**Brano estratto:**
--- --- ---

Capire l’economia non è facile. Un articolo di Archimede Callaioli -pubblicato sul numero 309 di Diorama letterario, pp. 1/5- aiuta a comprendere meglio gli scenari macroeconomici del presente. Non tutto in questo testo è convincente, a partire da un eccessivo apprezzamento per il modello economico tedesco e dalla distinzione tra i lavoratori cinesi che lavorerebbero dieci ore al giorno per tutta la vita mentre quelli occidentali non aspetterebbero che di diventare “rentier”, godendo per molti anni di una pensione. Liquidazioni e pensioni non sono un regalo dei governi o delle aziende ma soldi che i lavoratori -soprattutto dipendenti- sono obbligati a versare proprio in vista della cessazione dell’attività lavorativa. Non solo: alla stregua di redditieri sarebbero da considerare tutti i salariati e gli stipendiati, tesi semplicemente bizzarra.

Al di là di questi limiti, l’analisi di Callaioli si rivela molto accurata e capace di spiegare bene ciò che sta accadendo all’economia globalizzata. L’Autore riferisce che il capo della Federal Reserve, Ben Bernanke, è uno dei maggiori studiosi delle politiche rooseveltiane, che si propone di ricalcare per uscire dalla crisi attuale. Una differenza clamorosa è però che mentre il New Deal impose la separazione tra le banche commerciali e quelle di investimento, i presidenti statunitensi da Reagan in poi hanno prima depotenziato e poi ufficialmente abolito tale distinzione, lasciando campo libero al dominio della speculazione finanziaria. Ma la differenza principale rispetto agli anni Trenta consiste nel fatto che «fu l’inflazione il vero fulcro dell’azione rooseveltiana, quella che permise di minimizzare i debiti e di ripartire praticamente da zero: le politiche espansive, la guerra e la ristrutturazione industriale ebbero effetto solo in quanto la loro ricaduta fu l’inflazione», la quale azzera i debiti ma anche le rendite. Proprio per questo essa non è più praticabile, poiché la massa dei percettori di rendite -pur se minime- è ormai tale che un loro azzeramento comporterebbe una catastrofe sociale: «una ondata inflattiva getterebbe sul lastrico quasi tutti i pensionati (decine di milioni di persone), con effetti che si possono facilmente immaginare, e che dobbiamo sforzarci di tenere presenti perché questo irresolubile dilemma è un ulteriore indizio del fatto che la crisi è la crisi  definitiva di un sistema».

--- --- ---

**Dati riportati:**
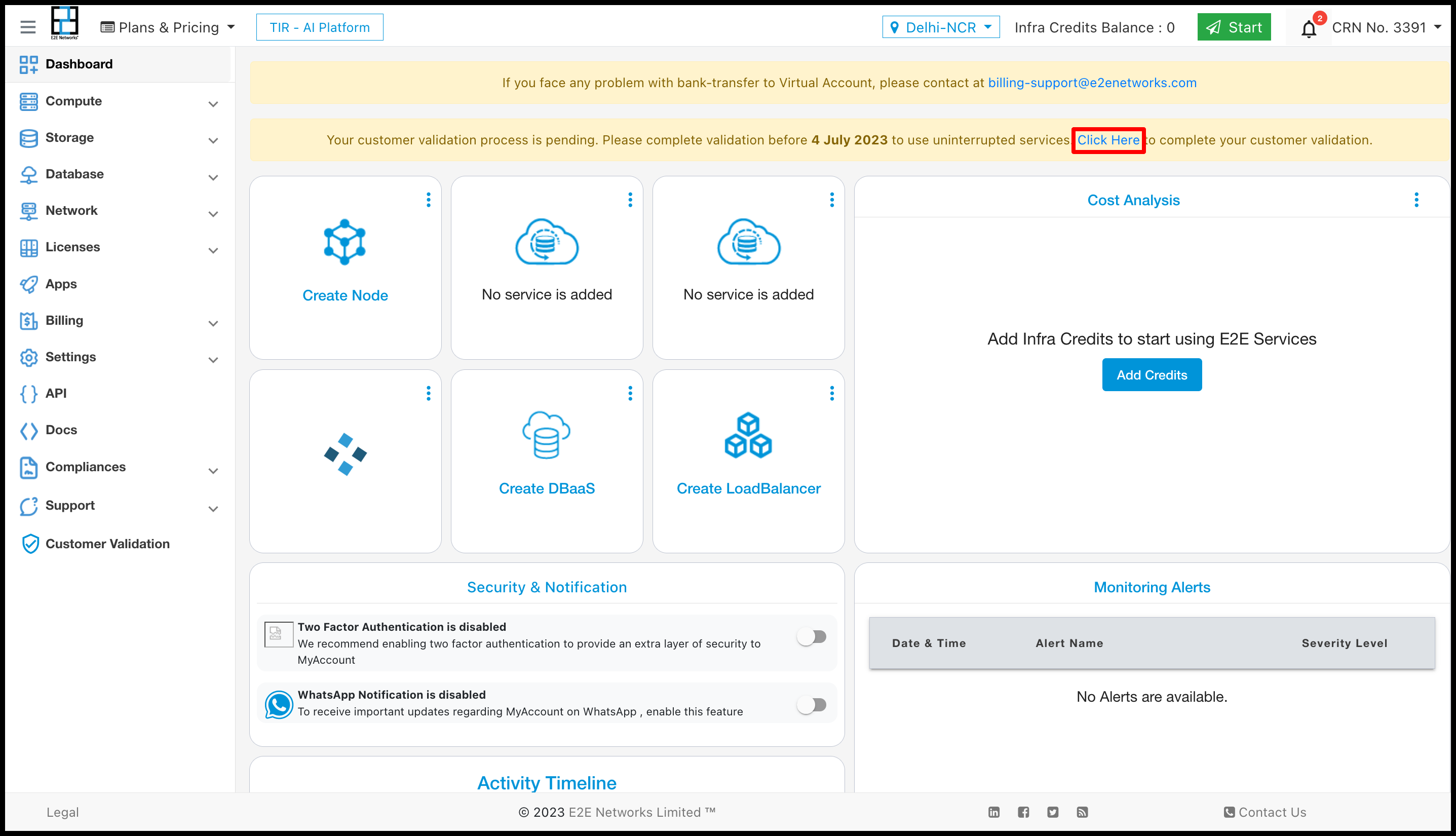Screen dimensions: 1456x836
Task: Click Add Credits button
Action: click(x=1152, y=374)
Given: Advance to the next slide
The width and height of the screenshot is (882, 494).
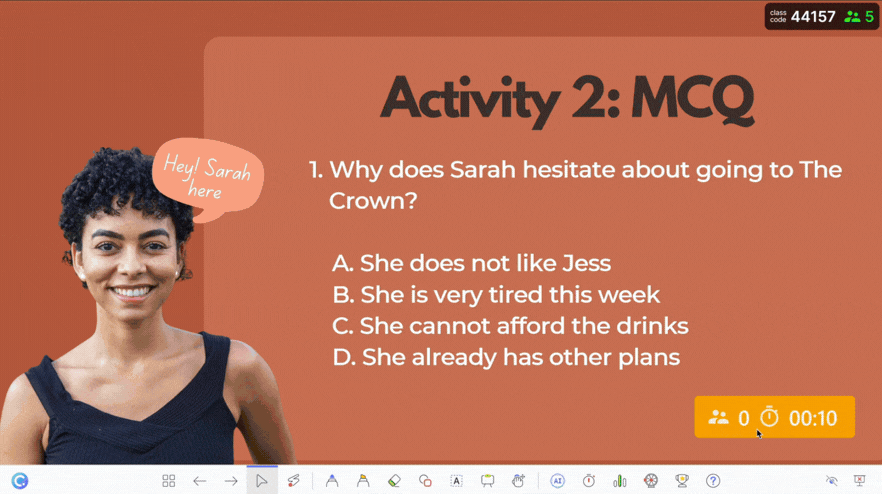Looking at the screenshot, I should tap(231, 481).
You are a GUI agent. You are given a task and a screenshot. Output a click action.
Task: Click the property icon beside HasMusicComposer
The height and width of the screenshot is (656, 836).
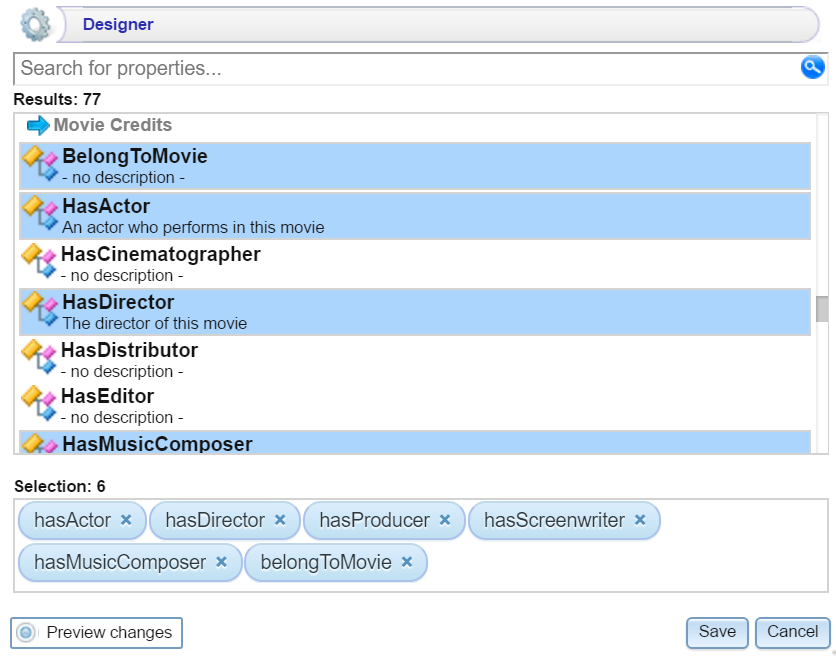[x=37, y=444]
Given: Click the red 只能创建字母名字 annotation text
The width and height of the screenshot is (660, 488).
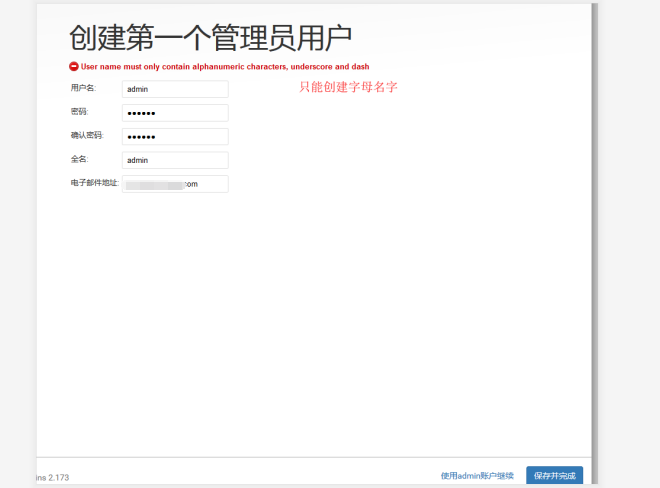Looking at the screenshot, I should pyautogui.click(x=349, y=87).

--- --- ---

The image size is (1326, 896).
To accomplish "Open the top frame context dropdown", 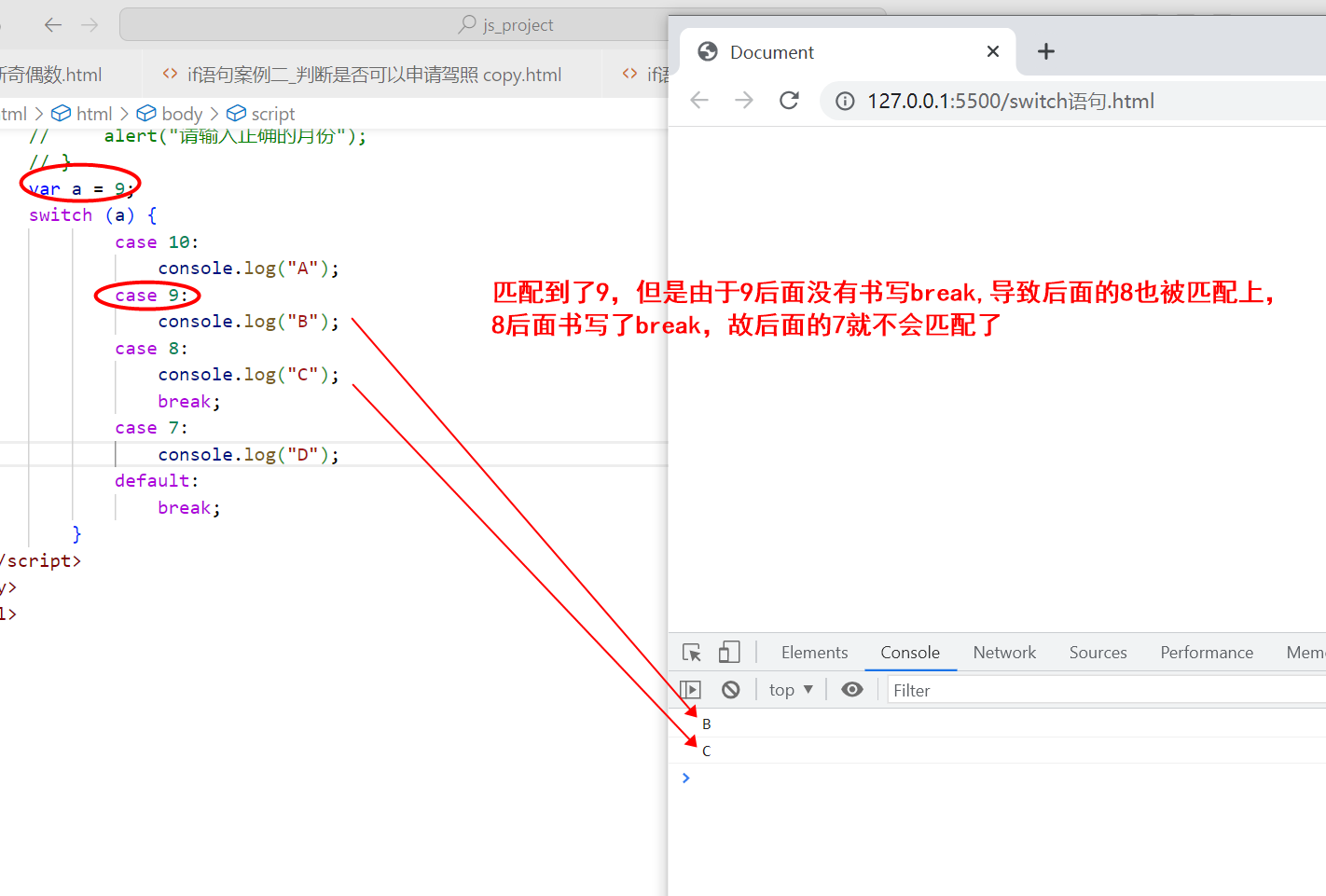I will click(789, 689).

--- --- ---

**Esercizio assegnato A:** Ripeta parola per parola il tratto del brano sulla crisi economica che va da "Capire l’economia non" fino a "tesi semplicemente bizzarra.".
**Esercizio assegnato B:** Prosegua il brano sulla crisi economica, riprendendo subito dopo la sua ultima frase.
Le voci riportate costituiscono materiale a sé stante, distinto dal brano.

**Risultato dell'esercizio A:**
Capire l’economia non è facile. Un articolo di Archimede Callaioli -pubblicato sul numero 309 di Diorama letterario, pp. 1/5- aiuta a comprendere meglio gli scenari macroeconomici del presente. Non tutto in questo testo è convincente, a partire da un eccessivo apprezzamento per il modello economico tedesco e dalla distinzione tra i lavoratori cinesi che lavorerebbero dieci ore al giorno per tutta la vita mentre quelli occidentali non aspetterebbero che di diventare “rentier”, godendo per molti anni di una pensione. Liquidazioni e pensioni non sono un regalo dei governi o delle aziende ma soldi che i lavoratori -soprattutto dipendenti- sono obbligati a versare proprio in vista della cessazione dell’attività lavorativa. Non solo: alla stregua di redditieri sarebbero da considerare tutti i salariati e gli stipendiati, tesi semplicemente bizzarra.

**Risultato dell'esercizio B:**
Importante è anche la critica che l’Autore rivolge al culto tributato al Prodotto Interno Lordo -che è «il valore monetario dei beni e dei servizi finali -consumi, investimenti fissi, variazioni sulle scorte, esportazioni- prodotte in un anno sul territorio nazionale al lordo degli ammortamenti», il quale «può forse misurare la ricchezza prodotta da un paese ma non è una rappresentazione attendibile del suo benessere. Infatti, se aumentano gli ammalati di malattie gravi che richiedono cure costose, aumenta il Pil, ma il benessere generale probabilmente diminuisce». In sistemi dove la sanità e i servizi essenziali sono a carico dei singoli, come quelli anglosassoni, il Pil risulta dunque sovrastimato e per essi «vale il noto aforisma che l’eroe del Pil americano è un malato di cancro che sta divorziando, probabilmente non l’immagine migliore di una persona felice».

Callaioli descrive due modelli assai diversi per uscire dalla crisi attraverso il cosiddetto “rigore”: quello statunitense e quello tedesco. Il primo è dogma della troika costituita dai responsabili dell’Unione Europea, della Banca Centrale Europea e del Fondo Monetario Internazionale, a proposito del quale «memorabile resta l’invettiva di Hugo Chávez: “su Marte c’era vita, poi ci ha pensato il Fondo Monetario Marziano”».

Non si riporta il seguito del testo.